Groundhog Day has long been one of my very favorite movies. On one level it is a very funny movie; on another, it is a particular take on Nietzsche’s doctrine of eternal recurrence. It is definitely a film that rewards rewatching. In fact, the legendary film critic Roger Ebert reviewed it twice and included it in his list of great movies. In his 2005 review he says:
“Groundhog Day” is a film that finds its note and purpose so precisely that its genius may not be immediately noticeable. It unfolds so inevitably, is so entertaining, so apparently effortless, that you have to stand back and slap yourself before you see how good it really is.
The film is about a jerk who slowly becomes a good man. Listen to Ebert again:
His journey has become a parable for our materialistic age; it embodies a view of human growth that, at its heart, reflects the same spiritual view of existence Murray explored in his very personal project “The Razor’s Edge.” [Another of my favorite movies.] He is bound to the wheel of time, and destined to revolve until he earns his promotion to the next level. A long article in the British newspaper the Independent says “Groundhog Day” is “hailed by religious leaders as the most spiritual film of all time.”
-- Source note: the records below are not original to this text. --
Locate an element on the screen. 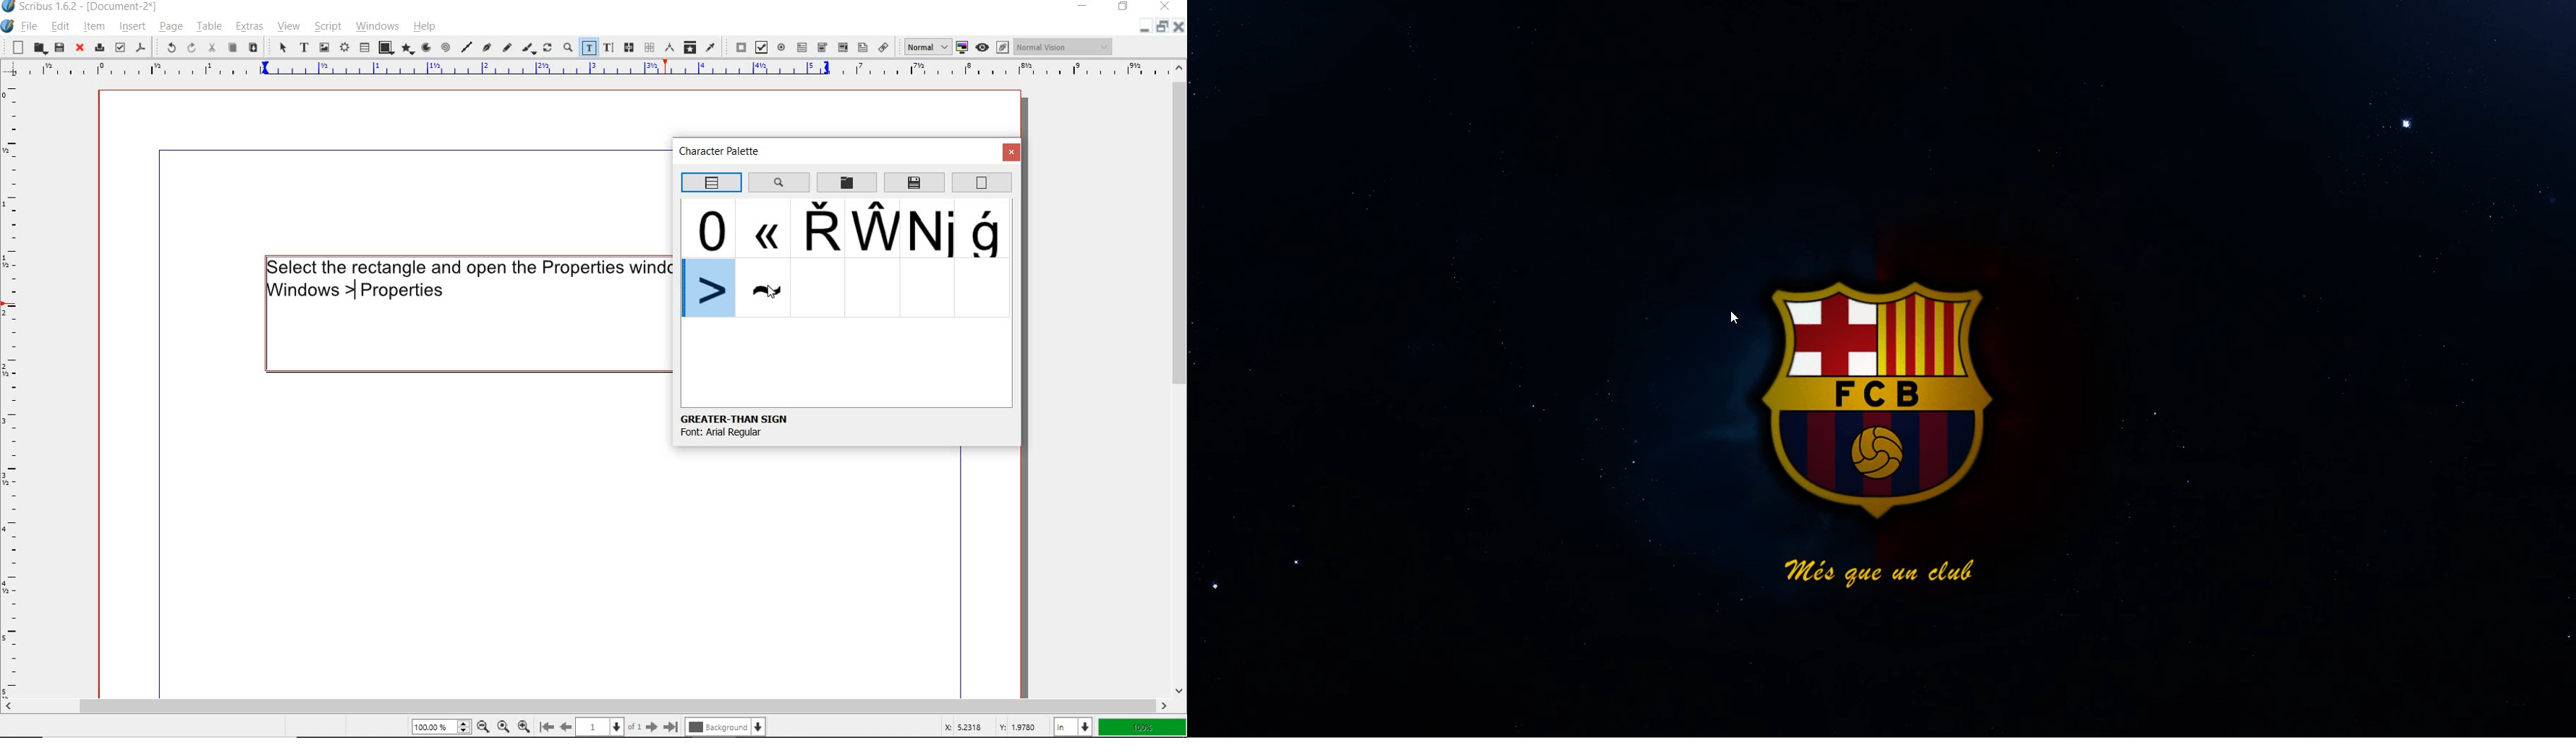 This screenshot has width=2576, height=756. Bezier curve is located at coordinates (487, 49).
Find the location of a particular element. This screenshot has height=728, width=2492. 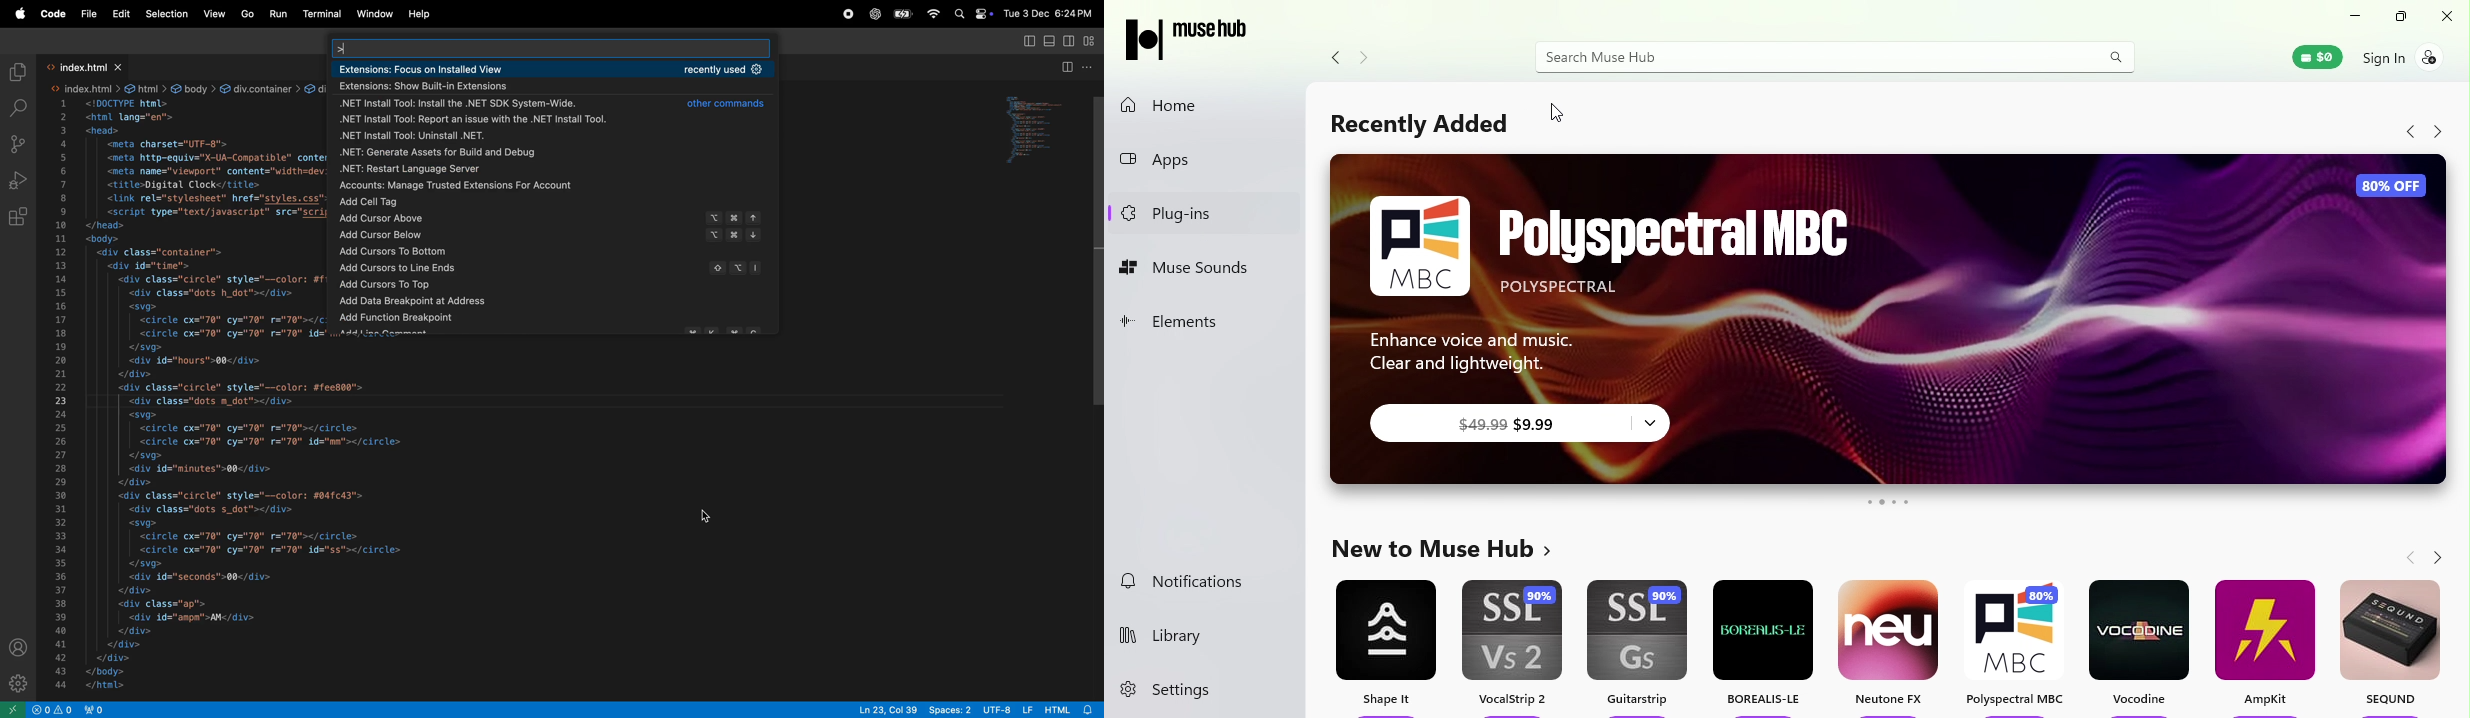

Muse hub logo is located at coordinates (1184, 39).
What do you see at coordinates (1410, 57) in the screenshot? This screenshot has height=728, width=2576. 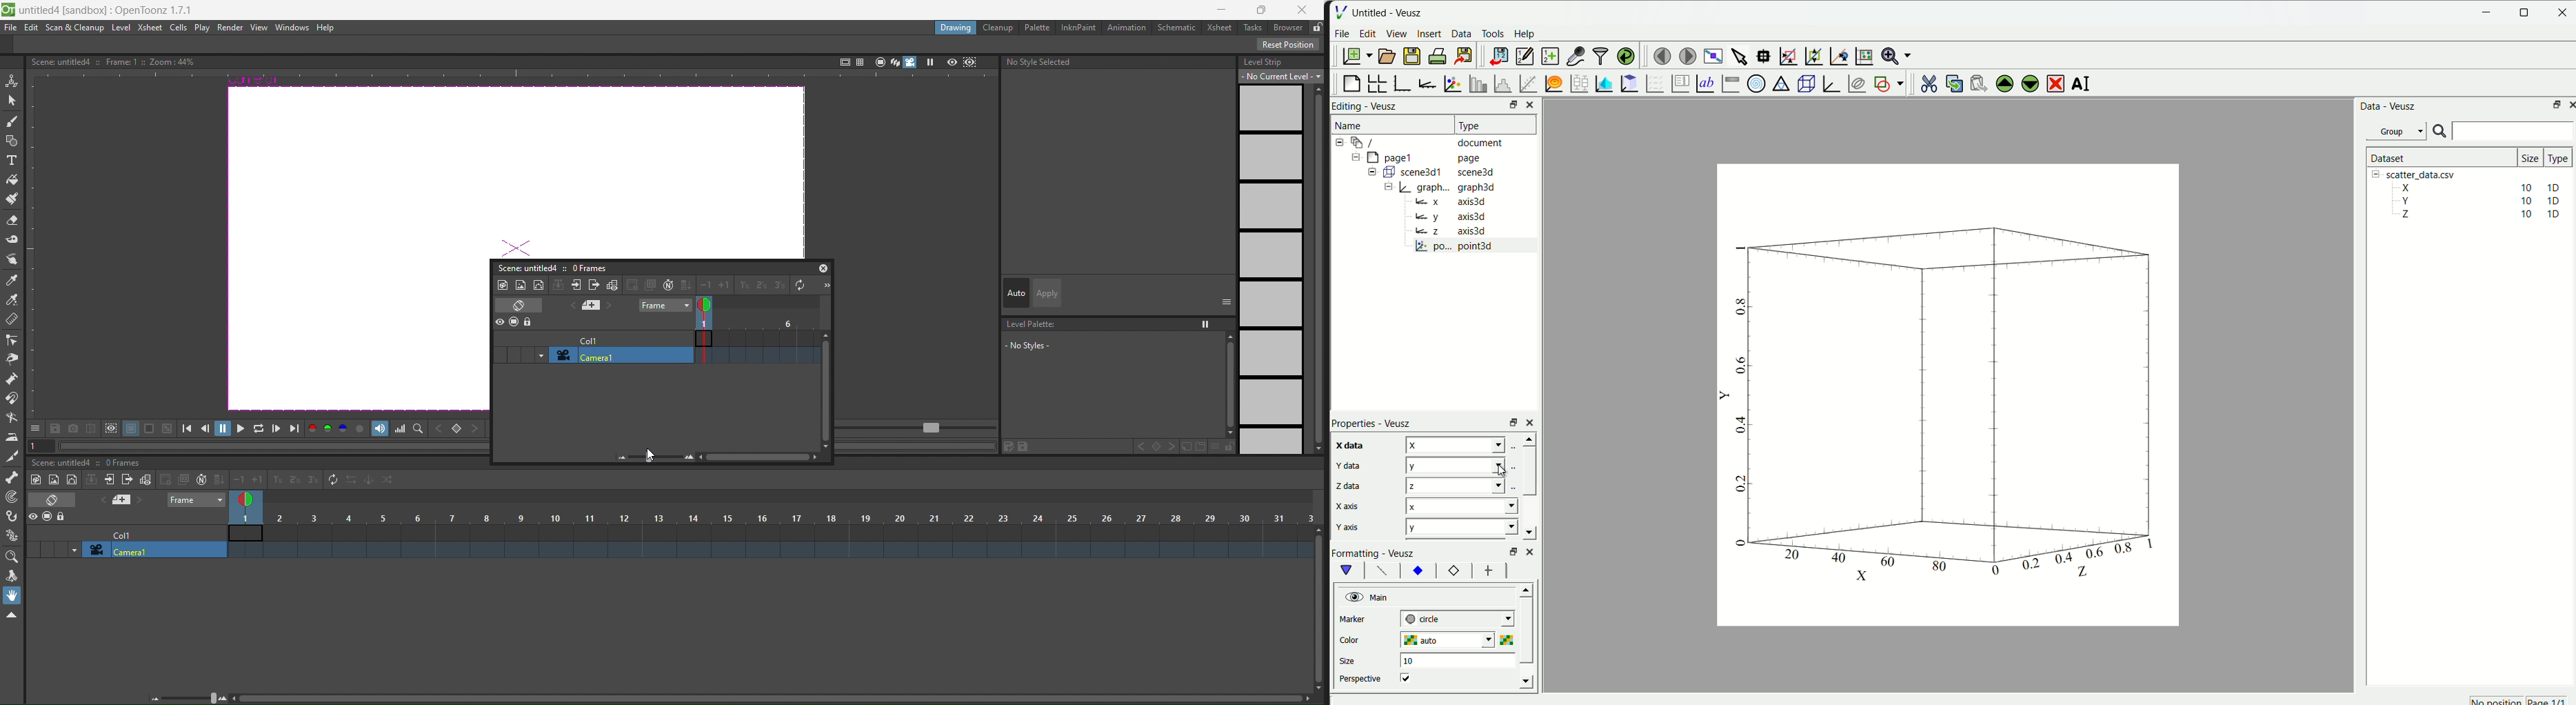 I see `save a document` at bounding box center [1410, 57].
The movie is about a guy named Phil, played by Bill Murray, who is living the same day over and over again. He is essentially immortal. In the scene below, Phil’s co-worker Rita, played by Andie McDowell, recites a few lines of poetry. Here are the lines that precede the ones she recites:
High though his titles, proud his name,
Boundless his wealth as wish can claim
Despite those titles, power, and pelf,
And here is the scene in which she recites the poem’s next lines:
The wretch, concentred all in self,
Living, shall forfeit fair renown,
And, doubly dying, shall go down
To the vile dust from whence he sprung,
Unwept, unhonored , and unsung.
(from “Breathes There The Man,” an excerpt from “The Lay of the Last Minstrel,”
~ Sir Walter Scott.)
No matter how famous or wealthy, narcissists are among the worst of humankind.
4 thoughts on “It’s Groundhog Day”
Your reference to narcissism is straight-on-point with what we see and hear daily on aspects of life in general and politicians in particular. That latter scene feels continuously like the movie many of us lived and actors who have long been appreciated as well. Great review, Dr. Thank you!
Loved this movie also. Nice to achieve enlightenment in a single lifetime, unlike the many reincarnations Eastern religions may require. Ja! If only.
For me and mine Ground Hog Day reminds me of the expression “When I get out I’m going back home!” That comes from being deployed overseas in the military or being incarcerated as each day is a horrible repeat of the day before. Life back home or outside of jail is going on; folks are moving forward with life; time is in limbo for you. Then you return to normal everyday life but, time and life has passed you by. The adjustment is too much for too many Veterans or former inmates to handle.
thanks for your sharing your insights Glen.